= Float (breakdancing move) =

A stationary float with leg position similar to that of a Nike kick.

The float or turtle is a b-boying move in which breakdancers turn on their hands with their body horizontal to the floor. Its origins are from basic gymnastics.

Though it appears to demand great strength, the float actually requires balance above all because the breaker's weight is supported on the elbows which are firmly planted ("stabbed") into the lower abdomen near the anterior superior iliac spine.

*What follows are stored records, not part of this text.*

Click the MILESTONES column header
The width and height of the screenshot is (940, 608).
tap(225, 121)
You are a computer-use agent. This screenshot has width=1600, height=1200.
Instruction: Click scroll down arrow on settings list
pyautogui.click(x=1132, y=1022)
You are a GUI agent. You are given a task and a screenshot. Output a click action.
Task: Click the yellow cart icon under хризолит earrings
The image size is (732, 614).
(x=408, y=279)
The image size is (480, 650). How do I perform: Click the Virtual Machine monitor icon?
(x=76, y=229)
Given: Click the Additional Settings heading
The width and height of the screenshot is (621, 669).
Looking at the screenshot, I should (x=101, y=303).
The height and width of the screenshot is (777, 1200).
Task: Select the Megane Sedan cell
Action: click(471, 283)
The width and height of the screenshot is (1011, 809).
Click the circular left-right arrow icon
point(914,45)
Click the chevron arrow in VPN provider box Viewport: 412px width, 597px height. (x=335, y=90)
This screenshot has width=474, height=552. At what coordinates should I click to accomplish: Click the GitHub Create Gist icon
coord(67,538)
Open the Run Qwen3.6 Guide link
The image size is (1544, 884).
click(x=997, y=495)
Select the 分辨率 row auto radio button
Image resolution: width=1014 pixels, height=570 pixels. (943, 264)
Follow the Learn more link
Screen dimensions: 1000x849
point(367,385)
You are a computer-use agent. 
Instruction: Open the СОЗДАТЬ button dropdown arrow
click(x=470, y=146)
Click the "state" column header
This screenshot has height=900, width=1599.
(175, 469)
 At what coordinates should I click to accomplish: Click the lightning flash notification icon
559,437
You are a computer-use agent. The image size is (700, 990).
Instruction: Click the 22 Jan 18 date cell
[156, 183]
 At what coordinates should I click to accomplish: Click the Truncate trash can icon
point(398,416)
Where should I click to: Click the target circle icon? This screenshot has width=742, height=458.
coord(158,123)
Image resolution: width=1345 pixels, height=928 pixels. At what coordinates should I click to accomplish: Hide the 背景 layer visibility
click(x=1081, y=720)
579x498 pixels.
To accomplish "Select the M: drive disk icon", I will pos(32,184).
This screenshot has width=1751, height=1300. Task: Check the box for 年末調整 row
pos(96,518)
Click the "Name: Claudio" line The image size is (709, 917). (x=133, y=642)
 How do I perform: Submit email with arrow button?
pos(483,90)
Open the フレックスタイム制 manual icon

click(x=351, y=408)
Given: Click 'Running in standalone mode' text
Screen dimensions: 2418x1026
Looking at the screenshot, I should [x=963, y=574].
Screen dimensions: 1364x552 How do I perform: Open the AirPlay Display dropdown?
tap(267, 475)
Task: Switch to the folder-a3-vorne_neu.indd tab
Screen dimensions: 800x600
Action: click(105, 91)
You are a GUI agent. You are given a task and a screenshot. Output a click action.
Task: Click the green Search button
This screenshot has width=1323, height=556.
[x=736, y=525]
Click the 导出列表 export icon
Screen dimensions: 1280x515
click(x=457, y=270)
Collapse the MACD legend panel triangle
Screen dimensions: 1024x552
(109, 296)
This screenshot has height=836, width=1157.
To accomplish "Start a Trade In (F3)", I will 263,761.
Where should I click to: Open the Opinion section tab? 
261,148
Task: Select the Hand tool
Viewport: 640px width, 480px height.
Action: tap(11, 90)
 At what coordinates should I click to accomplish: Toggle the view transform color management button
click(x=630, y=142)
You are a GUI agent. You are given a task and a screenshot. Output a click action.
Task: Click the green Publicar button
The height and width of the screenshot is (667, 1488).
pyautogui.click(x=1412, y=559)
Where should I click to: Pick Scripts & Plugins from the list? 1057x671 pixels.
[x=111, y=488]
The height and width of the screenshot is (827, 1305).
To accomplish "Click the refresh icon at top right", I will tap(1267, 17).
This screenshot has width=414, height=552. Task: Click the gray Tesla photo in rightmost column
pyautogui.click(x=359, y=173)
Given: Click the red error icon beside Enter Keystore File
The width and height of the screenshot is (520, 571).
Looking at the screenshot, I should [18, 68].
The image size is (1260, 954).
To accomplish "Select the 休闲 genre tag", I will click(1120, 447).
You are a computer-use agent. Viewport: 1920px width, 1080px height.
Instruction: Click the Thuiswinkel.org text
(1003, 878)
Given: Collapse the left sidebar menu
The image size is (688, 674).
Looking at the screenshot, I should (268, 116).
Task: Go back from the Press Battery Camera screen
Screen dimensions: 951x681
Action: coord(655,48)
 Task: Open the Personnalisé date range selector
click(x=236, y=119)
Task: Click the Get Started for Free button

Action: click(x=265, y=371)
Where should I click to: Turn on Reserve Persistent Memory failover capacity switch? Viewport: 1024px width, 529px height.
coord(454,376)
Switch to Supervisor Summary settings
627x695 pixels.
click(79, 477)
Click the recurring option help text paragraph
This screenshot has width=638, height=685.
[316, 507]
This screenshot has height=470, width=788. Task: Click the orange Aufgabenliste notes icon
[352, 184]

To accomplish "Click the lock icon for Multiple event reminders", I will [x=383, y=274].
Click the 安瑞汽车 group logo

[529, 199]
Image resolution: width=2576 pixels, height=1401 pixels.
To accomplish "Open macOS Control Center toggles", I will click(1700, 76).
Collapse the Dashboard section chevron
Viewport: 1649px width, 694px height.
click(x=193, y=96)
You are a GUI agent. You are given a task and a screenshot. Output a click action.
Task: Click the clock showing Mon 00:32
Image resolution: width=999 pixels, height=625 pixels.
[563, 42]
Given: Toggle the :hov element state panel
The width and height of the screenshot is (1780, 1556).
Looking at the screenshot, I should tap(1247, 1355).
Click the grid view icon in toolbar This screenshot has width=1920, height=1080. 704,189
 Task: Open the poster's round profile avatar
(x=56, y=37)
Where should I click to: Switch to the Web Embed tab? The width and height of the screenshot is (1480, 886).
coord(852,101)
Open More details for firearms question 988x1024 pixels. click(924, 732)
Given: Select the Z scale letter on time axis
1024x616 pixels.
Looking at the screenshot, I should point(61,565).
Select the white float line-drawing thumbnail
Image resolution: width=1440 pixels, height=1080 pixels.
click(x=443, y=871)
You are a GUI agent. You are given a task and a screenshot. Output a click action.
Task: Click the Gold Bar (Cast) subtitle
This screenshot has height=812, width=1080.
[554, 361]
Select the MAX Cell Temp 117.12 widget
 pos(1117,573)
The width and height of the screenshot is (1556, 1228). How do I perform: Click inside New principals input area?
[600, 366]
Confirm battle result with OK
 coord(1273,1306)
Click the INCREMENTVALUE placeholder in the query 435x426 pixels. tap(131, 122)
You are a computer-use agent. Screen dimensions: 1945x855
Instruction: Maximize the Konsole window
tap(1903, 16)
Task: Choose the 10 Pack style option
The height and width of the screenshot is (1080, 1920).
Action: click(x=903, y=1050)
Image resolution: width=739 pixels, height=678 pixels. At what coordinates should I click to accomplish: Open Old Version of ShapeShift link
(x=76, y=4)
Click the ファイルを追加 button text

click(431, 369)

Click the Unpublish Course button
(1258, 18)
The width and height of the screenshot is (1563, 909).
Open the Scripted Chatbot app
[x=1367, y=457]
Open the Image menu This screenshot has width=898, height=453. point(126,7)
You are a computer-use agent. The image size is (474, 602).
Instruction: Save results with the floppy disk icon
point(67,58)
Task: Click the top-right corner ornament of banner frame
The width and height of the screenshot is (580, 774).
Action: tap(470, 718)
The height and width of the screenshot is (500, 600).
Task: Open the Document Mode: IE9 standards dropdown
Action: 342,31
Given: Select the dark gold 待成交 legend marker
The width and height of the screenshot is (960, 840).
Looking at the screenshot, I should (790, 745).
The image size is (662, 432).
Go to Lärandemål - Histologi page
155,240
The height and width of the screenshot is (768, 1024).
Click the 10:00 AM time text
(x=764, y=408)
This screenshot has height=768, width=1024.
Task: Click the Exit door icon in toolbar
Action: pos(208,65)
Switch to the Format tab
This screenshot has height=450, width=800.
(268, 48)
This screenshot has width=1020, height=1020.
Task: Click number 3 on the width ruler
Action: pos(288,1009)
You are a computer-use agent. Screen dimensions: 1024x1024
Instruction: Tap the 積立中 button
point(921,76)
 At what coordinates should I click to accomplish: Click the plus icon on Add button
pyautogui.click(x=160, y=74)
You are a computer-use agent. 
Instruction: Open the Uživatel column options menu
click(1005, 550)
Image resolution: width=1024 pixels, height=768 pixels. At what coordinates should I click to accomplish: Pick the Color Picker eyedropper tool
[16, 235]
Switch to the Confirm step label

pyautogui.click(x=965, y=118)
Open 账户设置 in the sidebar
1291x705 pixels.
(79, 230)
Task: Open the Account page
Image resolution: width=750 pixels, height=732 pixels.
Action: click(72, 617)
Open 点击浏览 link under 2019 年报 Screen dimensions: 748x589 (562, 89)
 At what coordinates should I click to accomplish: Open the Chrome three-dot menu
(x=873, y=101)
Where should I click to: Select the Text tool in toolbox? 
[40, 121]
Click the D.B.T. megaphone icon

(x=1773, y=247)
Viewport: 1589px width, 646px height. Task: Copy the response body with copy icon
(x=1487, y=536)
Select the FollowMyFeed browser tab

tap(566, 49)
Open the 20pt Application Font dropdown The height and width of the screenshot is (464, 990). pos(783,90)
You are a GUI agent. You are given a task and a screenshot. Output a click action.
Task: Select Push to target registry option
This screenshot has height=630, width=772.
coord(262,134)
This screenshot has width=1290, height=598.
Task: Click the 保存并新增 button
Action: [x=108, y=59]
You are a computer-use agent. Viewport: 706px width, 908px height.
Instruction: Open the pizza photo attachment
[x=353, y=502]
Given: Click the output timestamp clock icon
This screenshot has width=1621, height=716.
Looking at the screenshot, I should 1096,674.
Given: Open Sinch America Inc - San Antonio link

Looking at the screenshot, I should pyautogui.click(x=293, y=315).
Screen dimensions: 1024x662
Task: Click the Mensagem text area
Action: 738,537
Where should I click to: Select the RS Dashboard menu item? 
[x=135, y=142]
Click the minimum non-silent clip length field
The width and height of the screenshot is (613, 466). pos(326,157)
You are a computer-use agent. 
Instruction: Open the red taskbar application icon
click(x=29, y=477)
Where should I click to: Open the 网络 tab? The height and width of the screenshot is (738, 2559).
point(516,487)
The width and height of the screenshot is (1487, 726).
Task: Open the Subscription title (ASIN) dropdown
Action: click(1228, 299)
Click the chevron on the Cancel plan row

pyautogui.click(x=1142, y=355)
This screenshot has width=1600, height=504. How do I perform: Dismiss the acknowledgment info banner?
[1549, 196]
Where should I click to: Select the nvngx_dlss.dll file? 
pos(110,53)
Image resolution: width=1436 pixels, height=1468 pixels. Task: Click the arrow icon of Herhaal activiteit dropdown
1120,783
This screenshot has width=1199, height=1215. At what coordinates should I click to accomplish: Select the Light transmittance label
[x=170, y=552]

Stationary floats are often employed as freeze poses. On the other hand, breakers can "walk" with floats by shifting weight from one hand to the other and thus moving in a straight line or circle. These moving floats can be made to spin very fast and become the first power moves that were done in the 80's.

==Variants==
- Crab - The Crab is a specific term for a two-handed stabbed float that may walk in a line but does not entail any of the variations below.
- Turtle AirFlares/Criticals - This move is considered a combination of an AirFlare, and a Cricket; however this move is performed during a turtle/handglide freeze. The legs rotate as if doing a windmill and the breaker pumps off the ground and spins. The breaker then lands in the stabbing position again.
- Turtle Freeze - A stationary Turtle.
- Handglide Freeze - A stationary Handglide
===Spinning floats===
- Turtle - This is a standard spinning float. The breaker shifts weight from one hand to the next, moving one hand forward and the other backward to produce rotation or a circular "walk".
  - Pumping Turtle or Darkhammers - A Turtle in which the breaker actually hops/jumps with the hands instead of just shifting from hand to hand.
- Handglide - A one-handed Turtle.
- Cricket - Much like the Handglide, but the breaker hops on the central hand rather than merely spinning. The free hand pulls until the centered wrist becomes taut and can twist no further. The free hand pushes off from ground (and the legs may kick upward as well), allowing the centered hand to hop and turn itself to allow for the process to repeat. Bboy Pop of Gamblers crew is famous for his beautiful crickets as well as jackhammers (see below).
  - Jackhammer/Hydro - A Cricket performed with one hand. Jackhammers are often faster, and the free hand is usually placed on the back or in some other position that clearly shows control with the centered hand. Many world records have been conducted on the number of Jackhammers a bboy could do, with a top record of 113 in a row by Bboy RYUTA.
- Airchair Spin - A floating chair freeze; however, the breaker is spinning upon the grounded hand. This move can usually be located during a breaker's Flare or Airflare/Airtrack set. Those powermoves are commonly used to exert proper momentum to do such floats.
  - Chair Flares - A flare variation, pumping with the stabbing arm from airchair position while maintaining the motion of flares. These are not usually used in rapid succession, but incorporated into a bboy/bgirl's performance.

===Straight-arm floats===
Floats may be performed with arms locked straight, meaning the elbows do not support the body. Rather, these floats involve strength and speed to keep the entire body up. To assist this extremely difficult athletic move, often the legs bend upwards, the body leans forward slightly, and/or the hands are turned in the direction of spin.
- UFO or Air Turtle - Movement is like that of a turtle, with legs pointing back, except that arms are extended and locked. Knees may be bent or legs may flail outward.
  - Reverse UFO - A UFO float executed with hands behind the back, near the bottom.
  - Buddha - Similar to Air Turtles except that the knees are kept locked together and behind the arms, shins parallel to the floor, back as parallel to the floor as possible. Bboy Waka of Headhunterz was one of the first to perform Buddhas in his sets.
  - Deadman - Similar to UFOs where the legs are held straight together. It is a commonly seen movement done in gymnastics floor routines. Bboy Junior is a famous bboy who is known to use Deadman floats in his sets.
- Boomerang - While sitting with legs in front and in a V shape, the hands are placed in between the thighs. The legs are lifted and kept straight while the hands walk in a circle. This looks quite different from most other floats.